● What to produce: Make a verbatim copy of all the records.

● Information given:

- - - - -

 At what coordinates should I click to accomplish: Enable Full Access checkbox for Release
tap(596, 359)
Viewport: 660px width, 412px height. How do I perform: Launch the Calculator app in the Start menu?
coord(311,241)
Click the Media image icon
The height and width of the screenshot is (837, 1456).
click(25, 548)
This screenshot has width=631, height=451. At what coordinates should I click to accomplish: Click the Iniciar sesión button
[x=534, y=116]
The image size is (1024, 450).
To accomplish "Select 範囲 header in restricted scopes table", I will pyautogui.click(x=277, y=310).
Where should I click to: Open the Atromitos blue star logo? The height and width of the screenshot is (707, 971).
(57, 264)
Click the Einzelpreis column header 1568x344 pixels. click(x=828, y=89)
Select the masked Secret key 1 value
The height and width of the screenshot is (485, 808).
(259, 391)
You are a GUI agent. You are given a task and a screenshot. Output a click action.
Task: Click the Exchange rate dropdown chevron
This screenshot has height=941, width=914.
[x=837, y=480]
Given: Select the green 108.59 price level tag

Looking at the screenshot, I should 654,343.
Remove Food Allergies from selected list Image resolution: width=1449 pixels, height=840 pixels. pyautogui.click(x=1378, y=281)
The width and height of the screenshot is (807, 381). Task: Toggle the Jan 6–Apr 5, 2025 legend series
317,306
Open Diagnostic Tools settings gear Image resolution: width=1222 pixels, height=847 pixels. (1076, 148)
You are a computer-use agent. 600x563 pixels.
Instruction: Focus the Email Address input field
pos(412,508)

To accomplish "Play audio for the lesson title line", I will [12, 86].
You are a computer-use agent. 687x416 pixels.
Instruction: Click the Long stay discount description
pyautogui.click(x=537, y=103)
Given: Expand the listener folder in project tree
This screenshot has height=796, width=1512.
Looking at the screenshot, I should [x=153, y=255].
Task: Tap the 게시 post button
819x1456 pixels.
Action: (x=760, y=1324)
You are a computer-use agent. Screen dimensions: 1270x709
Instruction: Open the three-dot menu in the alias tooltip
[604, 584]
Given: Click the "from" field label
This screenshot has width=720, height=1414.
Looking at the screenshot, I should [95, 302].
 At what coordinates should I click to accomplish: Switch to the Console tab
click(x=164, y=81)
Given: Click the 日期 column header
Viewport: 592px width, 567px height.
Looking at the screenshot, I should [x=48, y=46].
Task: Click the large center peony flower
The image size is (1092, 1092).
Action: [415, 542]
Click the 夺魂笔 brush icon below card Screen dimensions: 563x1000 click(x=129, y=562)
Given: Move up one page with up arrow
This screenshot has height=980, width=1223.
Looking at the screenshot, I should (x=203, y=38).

- - - - -

● Written solution:
 At what coordinates should I click to accomplish: Enable Full Access checkbox for Release
tap(596, 359)
Viewport: 660px width, 412px height. How do I perform: Launch the Calculator app in the Start menu?
coord(311,241)
Click the Media image icon
The height and width of the screenshot is (837, 1456).
click(25, 548)
This screenshot has width=631, height=451. At what coordinates should I click to accomplish: Click the Iniciar sesión button
[x=534, y=116]
The image size is (1024, 450).
To accomplish "Select 範囲 header in restricted scopes table", I will pyautogui.click(x=277, y=310).
Where should I click to: Open the Atromitos blue star logo? The height and width of the screenshot is (707, 971).
(57, 264)
Click the Einzelpreis column header 1568x344 pixels. click(x=828, y=89)
Select the masked Secret key 1 value
The height and width of the screenshot is (485, 808).
(259, 391)
You are a GUI agent. You are given a task and a screenshot. Output a click action.
Task: Click the Exchange rate dropdown chevron
This screenshot has height=941, width=914.
[x=837, y=480]
Given: Select the green 108.59 price level tag

Looking at the screenshot, I should 654,343.
Remove Food Allergies from selected list Image resolution: width=1449 pixels, height=840 pixels. pyautogui.click(x=1378, y=281)
The width and height of the screenshot is (807, 381). Task: Toggle the Jan 6–Apr 5, 2025 legend series
317,306
Open Diagnostic Tools settings gear Image resolution: width=1222 pixels, height=847 pixels. (1076, 148)
You are a computer-use agent. 600x563 pixels.
Instruction: Focus the Email Address input field
pos(412,508)

To accomplish "Play audio for the lesson title line", I will [12, 86].
You are a computer-use agent. 687x416 pixels.
Instruction: Click the Long stay discount description
pyautogui.click(x=537, y=103)
Given: Expand the listener folder in project tree
This screenshot has height=796, width=1512.
Looking at the screenshot, I should [x=153, y=255].
Task: Tap the 게시 post button
819x1456 pixels.
Action: (x=760, y=1324)
You are a computer-use agent. Screen dimensions: 1270x709
Instruction: Open the three-dot menu in the alias tooltip
[604, 584]
Given: Click the "from" field label
This screenshot has width=720, height=1414.
Looking at the screenshot, I should [95, 302].
 At what coordinates should I click to accomplish: Switch to the Console tab
click(x=164, y=81)
Given: Click the 日期 column header
Viewport: 592px width, 567px height.
Looking at the screenshot, I should [x=48, y=46].
Task: Click the large center peony flower
The image size is (1092, 1092).
Action: [415, 542]
Click the 夺魂笔 brush icon below card Screen dimensions: 563x1000 click(x=129, y=562)
Given: Move up one page with up arrow
This screenshot has height=980, width=1223.
Looking at the screenshot, I should (x=203, y=38).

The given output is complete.